2. Price points. To keep high-quality beers like Gordon price competitive with the average microbrew six-pack, brewers are increasingly packaging their high-end beers in four packs. Dogfish Head also does this quite a bit.
3. Cans. Oskar Blues was the first microbrewery to can beer, starting with its better-known Dale's Pale Ale. Ska decided to can its new Modus Hoperandi IPA and continues to can its ESB. Steamworks cans Third Eye Pale Ale and Steam Engine Lager. This presents the consumer with a choice: cans or bottles?
Soggy Coaster prefers bottles, except for outdoor activities. There seems to be no appreciable difference in taste or quality of canned vs. bottled beer. Rather, Soggy Coaster chooses bottles for environmental reasons. In short, glass bottles are relatively friendly to the environment. Bauxite for aluminum cans has to be mined out of the earth, and mining is about the least environmentally friendly activity on the planet.

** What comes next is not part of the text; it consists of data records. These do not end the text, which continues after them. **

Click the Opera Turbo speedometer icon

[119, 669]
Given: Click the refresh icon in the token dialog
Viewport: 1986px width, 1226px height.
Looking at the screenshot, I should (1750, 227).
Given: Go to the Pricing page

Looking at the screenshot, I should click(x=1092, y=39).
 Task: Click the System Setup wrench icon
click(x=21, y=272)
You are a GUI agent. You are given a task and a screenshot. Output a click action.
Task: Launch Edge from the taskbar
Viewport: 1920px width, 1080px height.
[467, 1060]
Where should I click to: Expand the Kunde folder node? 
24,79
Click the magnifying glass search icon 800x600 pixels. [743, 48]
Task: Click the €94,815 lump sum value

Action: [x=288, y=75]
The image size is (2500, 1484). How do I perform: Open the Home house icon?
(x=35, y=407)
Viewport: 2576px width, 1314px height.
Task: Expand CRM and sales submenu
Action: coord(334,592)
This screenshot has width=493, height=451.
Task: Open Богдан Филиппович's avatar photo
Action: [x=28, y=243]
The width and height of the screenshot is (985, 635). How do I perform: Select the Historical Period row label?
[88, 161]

4. Big red freshness. Brewers are getting some really interesting flavors out of red ales these days. Oskar Blues describes Gordon as "somewhere between an imperial red and a double IPA." Big red ales can be really, really good. Given the fact that Pinstripe Red Ale, Gordon, Deschutes' Cinder Cone and Stone Levitation can all be considered red ales, there is an astonishing variety of taste there.
5. Gordon is pretty tasty. It's like a super-hoppy red. It's got the resiny feel of an IPA, but without the bitterness.